SUPPLIED RECORDS -
====================

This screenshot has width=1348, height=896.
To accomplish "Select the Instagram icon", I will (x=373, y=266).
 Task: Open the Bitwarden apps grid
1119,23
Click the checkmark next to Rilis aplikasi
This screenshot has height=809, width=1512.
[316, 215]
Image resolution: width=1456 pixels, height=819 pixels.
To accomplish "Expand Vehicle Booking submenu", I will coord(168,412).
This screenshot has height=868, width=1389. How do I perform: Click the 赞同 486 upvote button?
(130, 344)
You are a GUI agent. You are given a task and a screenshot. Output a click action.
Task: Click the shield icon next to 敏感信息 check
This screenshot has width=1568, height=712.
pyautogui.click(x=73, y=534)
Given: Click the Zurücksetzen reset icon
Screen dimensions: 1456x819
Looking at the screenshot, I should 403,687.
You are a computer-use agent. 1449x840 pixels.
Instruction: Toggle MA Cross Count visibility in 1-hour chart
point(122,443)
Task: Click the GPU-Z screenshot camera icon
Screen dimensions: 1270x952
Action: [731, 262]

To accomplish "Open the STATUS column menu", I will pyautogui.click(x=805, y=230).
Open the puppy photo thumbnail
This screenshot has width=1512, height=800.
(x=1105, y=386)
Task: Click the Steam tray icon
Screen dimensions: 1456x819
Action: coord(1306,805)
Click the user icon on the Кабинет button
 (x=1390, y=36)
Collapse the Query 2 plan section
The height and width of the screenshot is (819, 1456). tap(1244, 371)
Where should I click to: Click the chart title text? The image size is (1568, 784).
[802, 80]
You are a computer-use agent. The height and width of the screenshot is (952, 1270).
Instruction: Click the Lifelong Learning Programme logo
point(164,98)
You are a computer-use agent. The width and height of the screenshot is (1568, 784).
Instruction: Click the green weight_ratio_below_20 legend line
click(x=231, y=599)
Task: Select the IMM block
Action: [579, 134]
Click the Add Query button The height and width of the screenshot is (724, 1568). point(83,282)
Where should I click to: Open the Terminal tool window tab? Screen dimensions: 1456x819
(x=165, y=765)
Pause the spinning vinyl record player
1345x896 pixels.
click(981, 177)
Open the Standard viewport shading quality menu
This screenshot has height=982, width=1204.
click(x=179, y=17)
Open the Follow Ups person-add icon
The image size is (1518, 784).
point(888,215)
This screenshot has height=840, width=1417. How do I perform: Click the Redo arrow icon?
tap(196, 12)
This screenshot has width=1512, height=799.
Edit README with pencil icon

====================

WORK TO BE COMPLETED -
For this task, retype the material exactly, line for line.

REPLY -
This screenshot has width=1348, height=896.
To accomplish "Select the Instagram icon", I will (x=373, y=266).
 Task: Open the Bitwarden apps grid
1119,23
Click the checkmark next to Rilis aplikasi
This screenshot has height=809, width=1512.
[316, 215]
Image resolution: width=1456 pixels, height=819 pixels.
To accomplish "Expand Vehicle Booking submenu", I will coord(168,412).
This screenshot has height=868, width=1389. How do I perform: Click the 赞同 486 upvote button?
(130, 344)
You are a GUI agent. You are given a task and a screenshot. Output a click action.
Task: Click the shield icon next to 敏感信息 check
This screenshot has width=1568, height=712.
pyautogui.click(x=73, y=534)
Given: Click the Zurücksetzen reset icon
Screen dimensions: 1456x819
Looking at the screenshot, I should 403,687.
You are a computer-use agent. 1449x840 pixels.
Instruction: Toggle MA Cross Count visibility in 1-hour chart
point(122,443)
Task: Click the GPU-Z screenshot camera icon
Screen dimensions: 1270x952
Action: [731, 262]

To accomplish "Open the STATUS column menu", I will pyautogui.click(x=805, y=230).
Open the puppy photo thumbnail
This screenshot has width=1512, height=800.
(x=1105, y=386)
Task: Click the Steam tray icon
Screen dimensions: 1456x819
Action: coord(1306,805)
Click the user icon on the Кабинет button
 (x=1390, y=36)
Collapse the Query 2 plan section
The height and width of the screenshot is (819, 1456). tap(1244, 371)
Where should I click to: Click the chart title text? The image size is (1568, 784).
[802, 80]
You are a computer-use agent. The height and width of the screenshot is (952, 1270).
Instruction: Click the Lifelong Learning Programme logo
point(164,98)
You are a computer-use agent. The width and height of the screenshot is (1568, 784).
Instruction: Click the green weight_ratio_below_20 legend line
click(x=231, y=599)
Task: Select the IMM block
Action: [579, 134]
Click the Add Query button The height and width of the screenshot is (724, 1568). point(83,282)
Where should I click to: Open the Terminal tool window tab? Screen dimensions: 1456x819
(x=165, y=765)
Pause the spinning vinyl record player
1345x896 pixels.
click(981, 177)
Open the Standard viewport shading quality menu
This screenshot has height=982, width=1204.
click(x=179, y=17)
Open the Follow Ups person-add icon
The image size is (1518, 784).
point(888,215)
This screenshot has height=840, width=1417. How do I perform: Click the Redo arrow icon?
tap(196, 12)
This screenshot has width=1512, height=799.
Edit README with pencil icon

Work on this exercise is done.